Information is likewise not always useful. Even had there not been a loss of intelligence sources in Iraq, it would have been difficult to arrive at a correct assessment on ISIS’ rapid success. In such cases there is no hard evidence that could predict what was likely to happen. At best, the intelligence community may have attained high quality intelligence on ISIS’ intentions, but that would hardly have been enough to determine the extent and speed with which the organization realized its goals, if at all, because these depended on the capabilities and determination of its enemies, material resources on hand, and backing from potential supporters.
The US intelligence community will likely continue to find it difficult to confront ISIS. It will presumably learn from its mistakes and improve its intelligence coverage, but ISIS will remain a tough nut to crack. It is hard to penetrate an ideologically motivated organization like ISIS because of the compartmentalization characteristic of such a sealed outfit.

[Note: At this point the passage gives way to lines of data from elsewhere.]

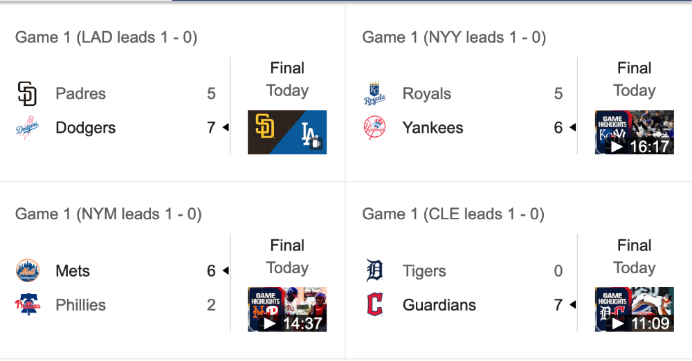Open the Padres–Dodgers game thumbnail

(287, 132)
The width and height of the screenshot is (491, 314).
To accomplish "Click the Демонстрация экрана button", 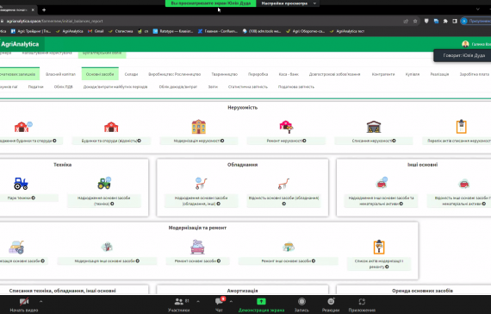I will [x=261, y=305].
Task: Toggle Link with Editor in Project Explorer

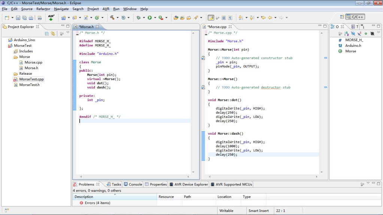Action: point(53,34)
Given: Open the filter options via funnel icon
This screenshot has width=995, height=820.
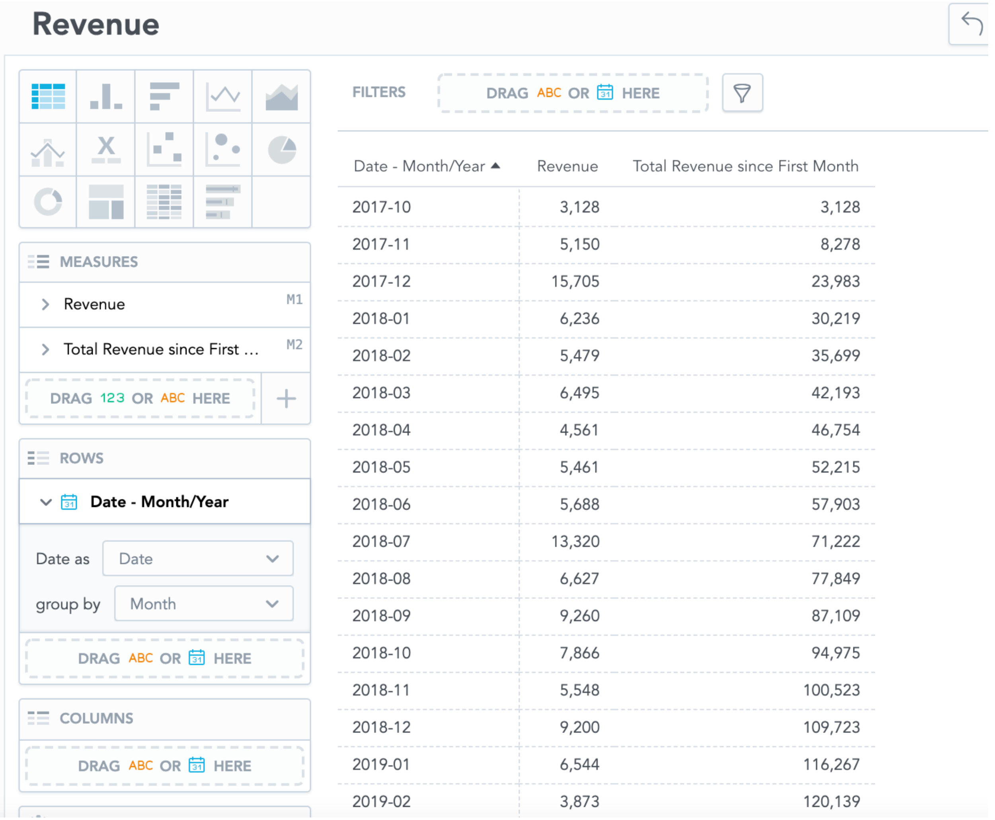Looking at the screenshot, I should click(742, 93).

It melts in with the population, making it difficult to identify operatives, and leaves a very low signature and few discernible targets. Moreover, the US intelligence community is concerned that the revelations by Edward Snowden, the former NSA agent, disclosed some of the agency’s eavesdropping abilities and therefore terrorist organizations such as ISIS are more on guard than ever against intelligence penetration.